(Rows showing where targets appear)
----------------------------------------
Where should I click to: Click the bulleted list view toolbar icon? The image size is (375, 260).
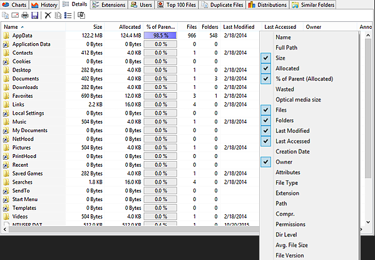[68, 16]
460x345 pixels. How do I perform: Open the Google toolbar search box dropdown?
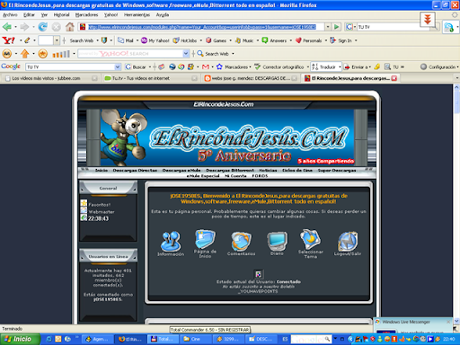(x=118, y=66)
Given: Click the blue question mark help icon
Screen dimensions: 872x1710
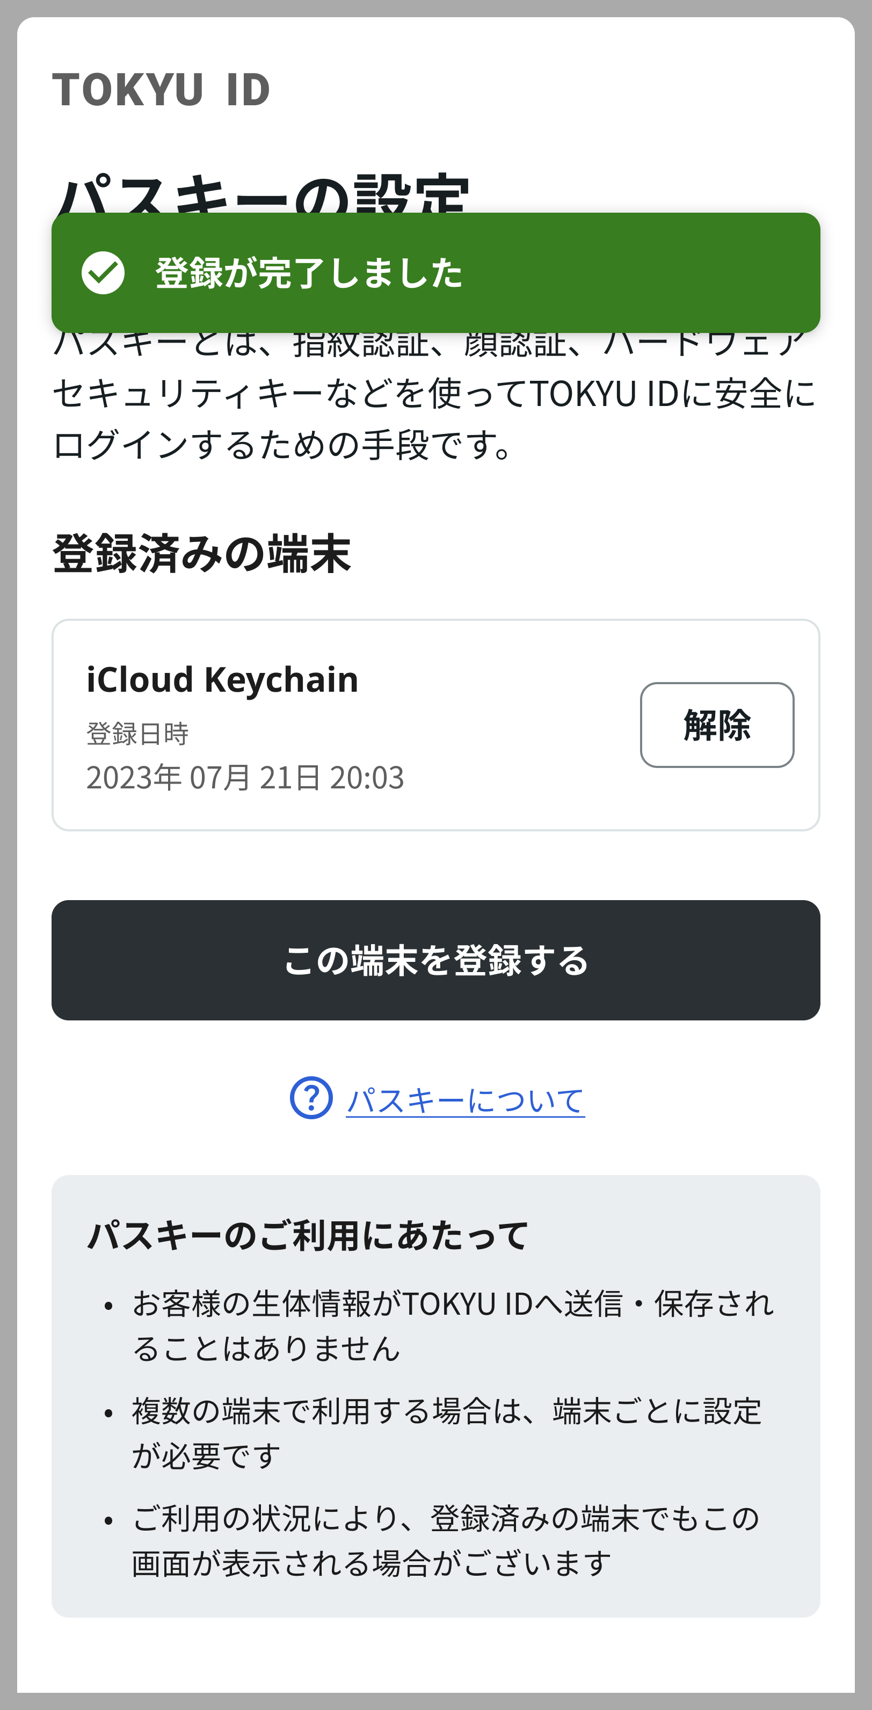Looking at the screenshot, I should click(x=311, y=1097).
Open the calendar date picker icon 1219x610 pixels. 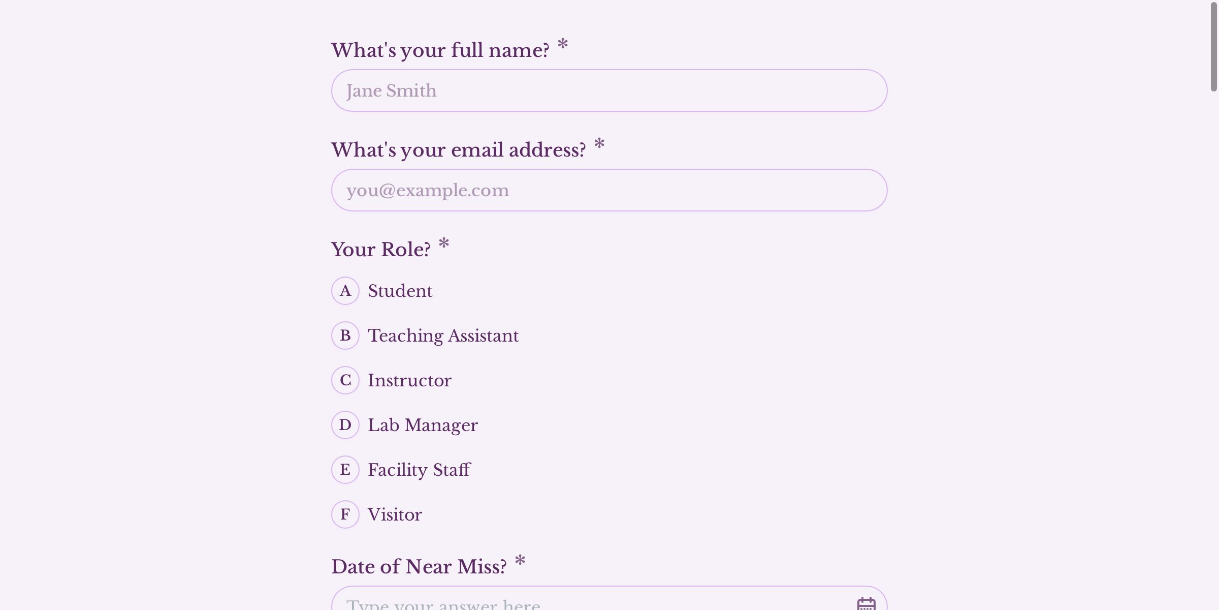866,604
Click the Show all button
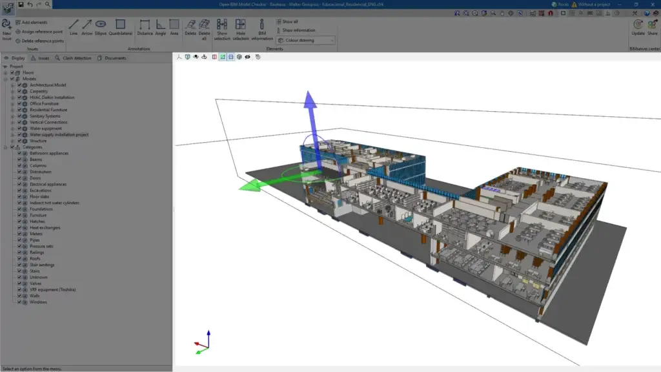661x372 pixels. tap(288, 21)
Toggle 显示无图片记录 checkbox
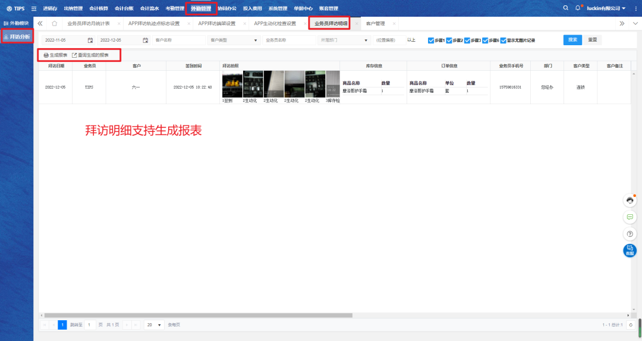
----------------------------------------
• **Objective**
Swap "toolbar" for "tool bar" and write out everything from the start of the material down to the line containing "(x=118, y=66)", with nothing else changed. Leave the pictures out of your answer.

• **Solution to the problem**
Where should I click to: Click the bulleted list view tool bar icon? The image size is (375, 260).
[68, 16]
460x345 pixels. How do I perform: Open the Google tool bar search box dropdown?
(x=118, y=66)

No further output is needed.